Health Professional Radio – Telehealth
Neal Howard: Hello and welcome to the program today, I’m your host Neal Howard. Thank you so much for joining us here at Health Professional Radio. Our guest in studio today is Dr. Alan Pitt, Chief Medical Officer of Avizia and Attending Physician and Professor of Neuroradiology at the Barrow Neurological Institute. He’s here with us to discuss the 2016 National Telemedicine Survey Report called ‘Closing the Telehealth Gap.’ Welcome to Health Professional Radio this afternoon Dr. Pitt.
Dr. Alan Pitt: Thank you very much, I appreciate being here.
N: Thank you. The National Telemedicine Survey Report: Closing the Telehealth Gap, first of all what is your definition of telemedicine?

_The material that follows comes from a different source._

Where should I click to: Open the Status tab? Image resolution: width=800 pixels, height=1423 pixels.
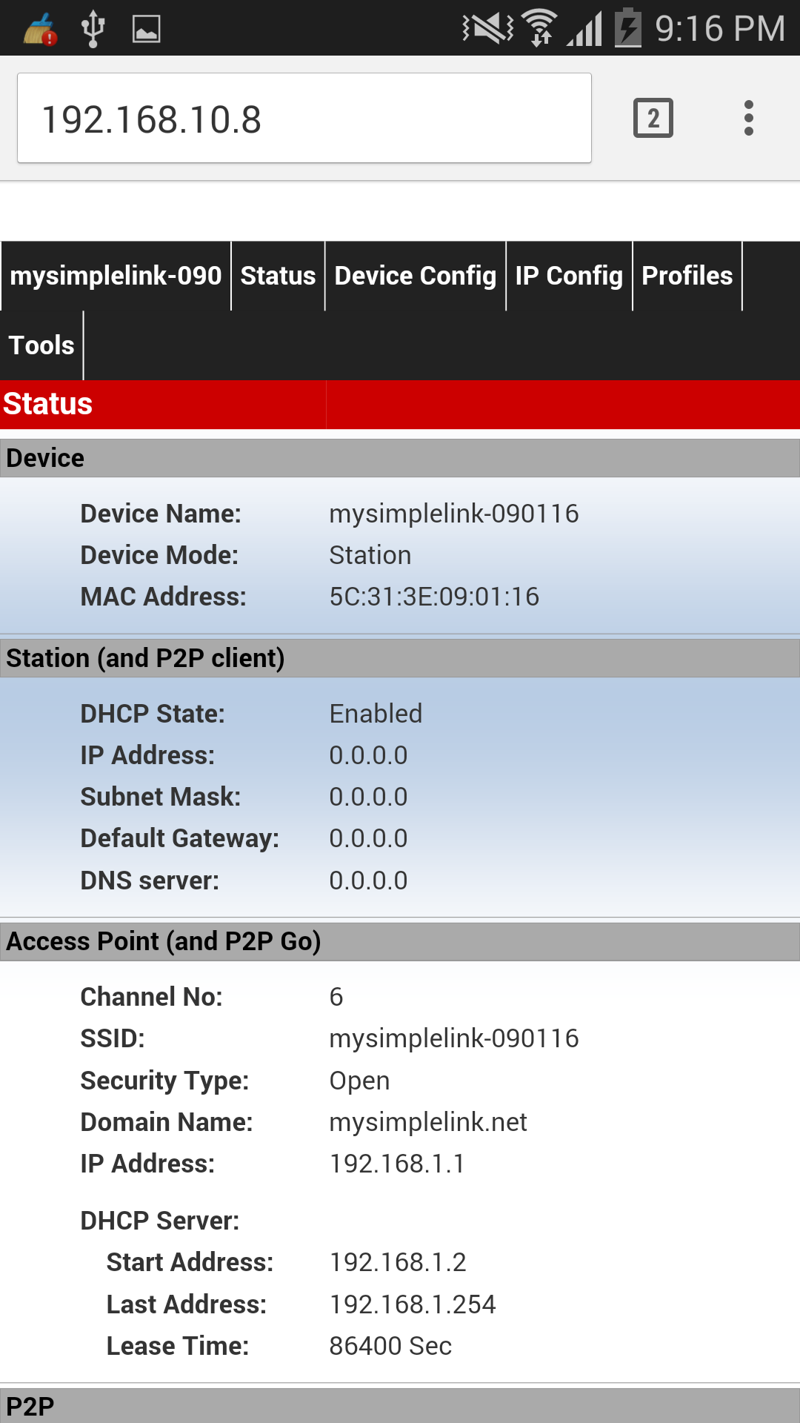(x=278, y=276)
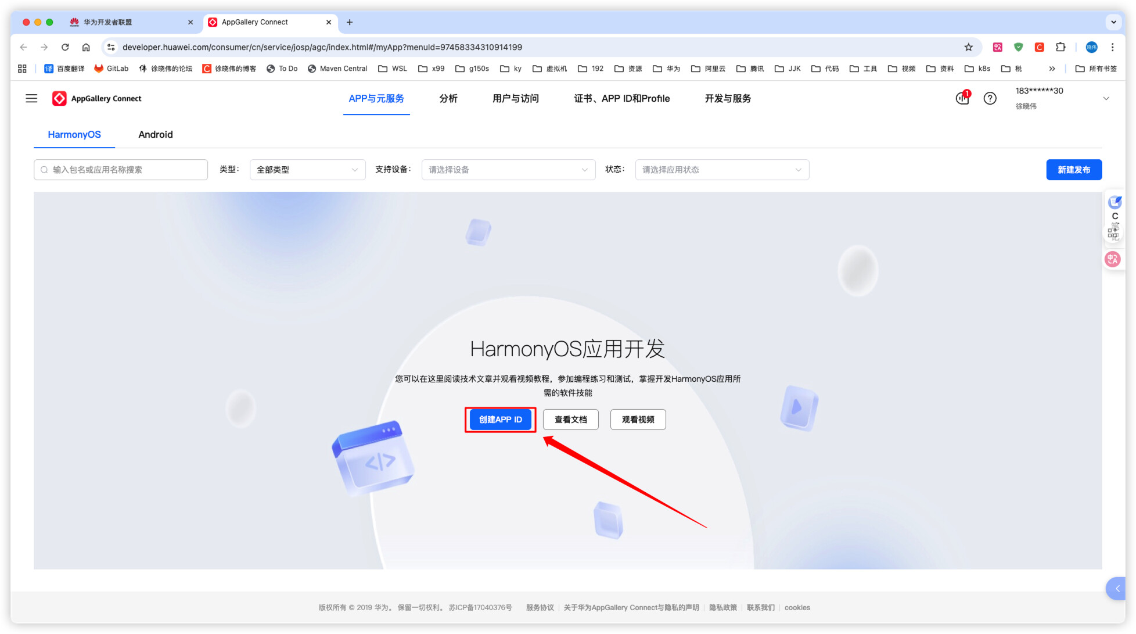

P: So telemedicine for me is a bit more, is a bit of a broader term than is typically used. So when most people talk about telemedicine they think about television, monitors if you will, of being connected over a distance. When I think about telemedicine, I think about it as to have the opportunity of bringing two people together over a distance and the distance could be 8 miles or 8 floors with a hospital. The real question is how do you bring those people together in a sustainable way that provides value in patient care. So you could bring two people together over a secure texting, you could bring people together over the phone or it could be a full video stream as most people think about telemedicine. My passion, my belief is that what’s really missing in health care today is the opportunity to provide reassurance for the patients, for their family member and for the less skilled provider. Data is something that’s very important but really I’m looking for ways to bring those people together so that I can provide reassurance and avoid costly things like extra lab work, x-rays, transfers of patients. And so the technology is an enabler of that core mission which is how do we provide reassurance within health care.
N: Let’s talk about this gap within telemedicine, this survey that was conducted. Who was behind this survey?
P: So the survey was really of health care leaders across the country. We wanted to get a sense of where the market was, what people were thinking about in terms of telemedicine and as you may know telemedicine has been an evolution, really. The history of telemedicine it started with NASA, it was an effort to try to provide health care for astronauts in space and part of it came out of history around Russian Kosmanov where actually supposed to draw blood on each other and they kind of got into a little bit of brawl in space and NASA was really worried that if they couldn’t provide health care to the astronauts that missions would suffer. So they developed technology that would allow health care to be deployed in space. The next step in telemedicine was really to bring it back to the US and it was deployed within whole America. How do we help people who don’t have access to care at great distance? And so much of what happened in telemedicine initially was all around rural access and that really has been something of a legacy. That’s was most people think about when they think about telemedicine. Today as we move forward in healthcare we need to find better tools to bring hospital administrator, excuse me, to bring hospital providers together not only at a distance but also within the hospital itself. It can be just as much of a barrier to health if you live a hundred miles away or if you have a bus ride and you can’t see the doctor you need to see or your child may be at school. Telemedicine is encompassing all of those things, it’s a question of where did the market see itself today. So the survey was really about asking folks, where do you see telemedicine today?
N: Now in the findings, did you identify maybe one key or the biggest barrier to effectively bringing people together? What was that one thing that we need to be focusing on going forward?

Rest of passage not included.